Washington Babylon — August 13, 2008, 5:31 pm

More Hot Air From David Broder on Speaking Fees

David Broder answered questions from Washington Post readers today during an online chat, and was asked about his acceptance of speaking fees from private groups, a topic I first raised here in June. Here’s the exchange:

Re: Speaking Fees: A few weeks ago, the paper’s ombudsman, Deborah Howell, wrote a critical piece about your acceptance of speaking fees and the fact that you have spoken before groups that lobby Congress on several occasions. How much do think this revelation hurts your credibility? Personally, I find it difficult to take you seriously on any of the issues (like health care) where you accepted fees and accomodations from advocacy groups in the area.

David S. Broder: You are certainly entitled to judge my work by whatever standard you wish. I would simply point out to you that I have never accepted a speaking fee from a health care or medical group since I started covering that policy area 16 years ago.

As I reported, and as Broder has acknowledged, he spoke last October before the Western Conference of Prepaid Medical Service Plans, “an organization comprised of 31 member companies, primarily Blue Cross and Blue Shield Plans.” The event was held at the La Quinta Resort & Spa, “a legendary hideaway and meeting destination, renowned since 1926 for its charm and serenity. La Quinta Resort & Club features 90 holes of some of the country’s best golf . . . [and] a variety of unique indoor and outdoor treatments including PGA WEST Golf Massage, open-air Celestial Showers Sacred Stone Massage and more.” At almost precisely the same time, Broder wrote a column that was very sympathetic towards a health care plan favorable to Blue Cross.

Broder wasn’t paid a fee for that speech, but he did accept travel and accommodations at the resort, so at minimum he is parsing words. But Broder has apparently spoken at least three other times before health care groups:

  • At the Association for Community Health Improvement in 2005, at the Hyatt Regency in Tampa, Florida. The group is a coalition of for-profit and non-profit hospitals, government health officials, community health centers.

  • At the American College of Physicians, during a lobbying visit the group paid to Washington in the summer of 2005.

  • At the American Academy of Family Physicians in 1999, in Orlando, Florida.

Was Broder paid for these speeches, or did he accept travel and accommodations for the trips to Florida? Maybe the Post should find out. (Broder has very pointedly refused to speak to me about the matter since I first raised it.)

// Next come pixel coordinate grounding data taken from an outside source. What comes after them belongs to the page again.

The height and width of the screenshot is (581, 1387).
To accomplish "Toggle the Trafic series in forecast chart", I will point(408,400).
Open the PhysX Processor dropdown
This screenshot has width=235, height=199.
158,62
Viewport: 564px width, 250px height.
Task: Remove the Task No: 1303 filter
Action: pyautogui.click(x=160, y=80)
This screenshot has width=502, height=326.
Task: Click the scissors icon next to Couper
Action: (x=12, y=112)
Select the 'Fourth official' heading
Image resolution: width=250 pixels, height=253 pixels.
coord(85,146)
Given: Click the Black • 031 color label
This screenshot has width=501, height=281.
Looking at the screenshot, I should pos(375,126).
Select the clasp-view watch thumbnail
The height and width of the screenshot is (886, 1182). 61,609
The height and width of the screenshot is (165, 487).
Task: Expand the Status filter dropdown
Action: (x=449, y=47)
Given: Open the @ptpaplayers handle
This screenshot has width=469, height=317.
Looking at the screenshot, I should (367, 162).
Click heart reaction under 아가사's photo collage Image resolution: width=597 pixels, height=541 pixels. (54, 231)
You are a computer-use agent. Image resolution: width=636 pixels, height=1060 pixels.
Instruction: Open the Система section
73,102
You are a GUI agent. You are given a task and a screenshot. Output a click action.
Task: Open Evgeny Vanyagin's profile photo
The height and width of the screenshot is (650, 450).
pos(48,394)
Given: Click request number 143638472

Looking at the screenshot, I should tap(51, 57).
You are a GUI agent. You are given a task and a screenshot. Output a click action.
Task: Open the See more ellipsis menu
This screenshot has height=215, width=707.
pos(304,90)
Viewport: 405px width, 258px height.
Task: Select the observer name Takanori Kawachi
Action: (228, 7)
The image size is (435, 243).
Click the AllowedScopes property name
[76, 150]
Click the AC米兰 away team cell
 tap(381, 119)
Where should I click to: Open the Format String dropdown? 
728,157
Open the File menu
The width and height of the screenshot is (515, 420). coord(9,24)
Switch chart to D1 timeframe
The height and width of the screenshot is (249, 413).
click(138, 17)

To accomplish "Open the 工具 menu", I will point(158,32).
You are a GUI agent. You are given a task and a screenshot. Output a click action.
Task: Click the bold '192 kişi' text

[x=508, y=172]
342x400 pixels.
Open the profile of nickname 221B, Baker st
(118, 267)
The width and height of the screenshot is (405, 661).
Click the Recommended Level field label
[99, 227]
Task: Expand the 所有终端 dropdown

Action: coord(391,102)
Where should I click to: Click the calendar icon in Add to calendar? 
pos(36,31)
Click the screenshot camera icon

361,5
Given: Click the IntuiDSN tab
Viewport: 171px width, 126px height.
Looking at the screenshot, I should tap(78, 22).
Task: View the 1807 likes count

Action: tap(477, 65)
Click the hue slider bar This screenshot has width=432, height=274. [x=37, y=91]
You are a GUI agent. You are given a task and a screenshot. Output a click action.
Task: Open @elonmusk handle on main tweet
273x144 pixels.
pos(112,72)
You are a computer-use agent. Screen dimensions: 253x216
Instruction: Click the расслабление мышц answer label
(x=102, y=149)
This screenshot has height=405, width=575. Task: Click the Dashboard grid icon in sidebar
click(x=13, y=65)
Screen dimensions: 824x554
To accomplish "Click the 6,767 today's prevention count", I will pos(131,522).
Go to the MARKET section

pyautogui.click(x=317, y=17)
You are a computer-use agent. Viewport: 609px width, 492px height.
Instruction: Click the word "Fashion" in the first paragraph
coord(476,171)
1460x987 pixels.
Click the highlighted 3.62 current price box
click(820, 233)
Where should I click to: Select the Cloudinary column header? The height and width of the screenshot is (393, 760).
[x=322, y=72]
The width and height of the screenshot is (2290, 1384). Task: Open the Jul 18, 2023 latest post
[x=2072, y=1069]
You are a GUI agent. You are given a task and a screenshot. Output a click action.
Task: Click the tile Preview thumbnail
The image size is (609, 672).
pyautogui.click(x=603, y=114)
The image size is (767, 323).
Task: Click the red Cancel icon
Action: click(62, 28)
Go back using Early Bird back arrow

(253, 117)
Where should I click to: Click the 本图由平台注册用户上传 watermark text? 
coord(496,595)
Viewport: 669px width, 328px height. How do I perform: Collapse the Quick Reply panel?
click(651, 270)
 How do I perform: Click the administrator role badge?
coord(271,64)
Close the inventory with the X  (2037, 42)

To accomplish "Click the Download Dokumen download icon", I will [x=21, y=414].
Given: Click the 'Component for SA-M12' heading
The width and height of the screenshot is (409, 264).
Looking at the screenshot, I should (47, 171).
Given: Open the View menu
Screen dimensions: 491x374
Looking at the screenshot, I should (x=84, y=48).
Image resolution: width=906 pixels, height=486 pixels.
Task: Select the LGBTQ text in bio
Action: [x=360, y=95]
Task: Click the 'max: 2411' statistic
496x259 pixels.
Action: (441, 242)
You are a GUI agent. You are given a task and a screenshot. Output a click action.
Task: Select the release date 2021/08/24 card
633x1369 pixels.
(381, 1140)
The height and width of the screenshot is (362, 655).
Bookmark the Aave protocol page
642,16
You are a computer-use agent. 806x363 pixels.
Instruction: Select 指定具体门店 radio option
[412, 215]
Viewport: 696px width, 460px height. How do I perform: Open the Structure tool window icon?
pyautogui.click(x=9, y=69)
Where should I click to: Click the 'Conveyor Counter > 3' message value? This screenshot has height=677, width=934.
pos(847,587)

Ever since I wrote the original story Broder has blown smoke about his speaking fees, and the Post has allowed him to do it and even abetted him. When Post ombudsman Deborah Howell asked Broder about his speaking engagements
he initially misled her, then acknowledged that he had broken the newspaper’s own rules. “He also said he had cleared his speeches with Milton Coleman, deputy managing editor, or Tom Wilkinson, an assistant managing editor, but neither remembered him mentioning them,” Howell reported.

Broder also told Howell that he had attended an event at the American Council for Capital Formation, “but did not give a speech” to the group, as I had reported. But as I subsequently noted, a Council publication reported on Broder’s speech to the group and their account even had a picture of him as he addressed the crowd.

It would be one thing if Broder fessed up and apologized, it’s another for him to simply continue to so flagrantly mislead the Post and its readers.

Oh, and even more surprising is that during his online chat, Broder was asked why the Post had not reported on the John Edwards affair story, and he replied: “I was not aware of the Edwards story before this past week, and I was shocked as anyone could be at the news.” Which would make the dean of Washington political reporters more shocked than just about anyone else in the country, since the National Enquirer first reported on Edwards last fall, and the story has been openly discussed and commented on ever since.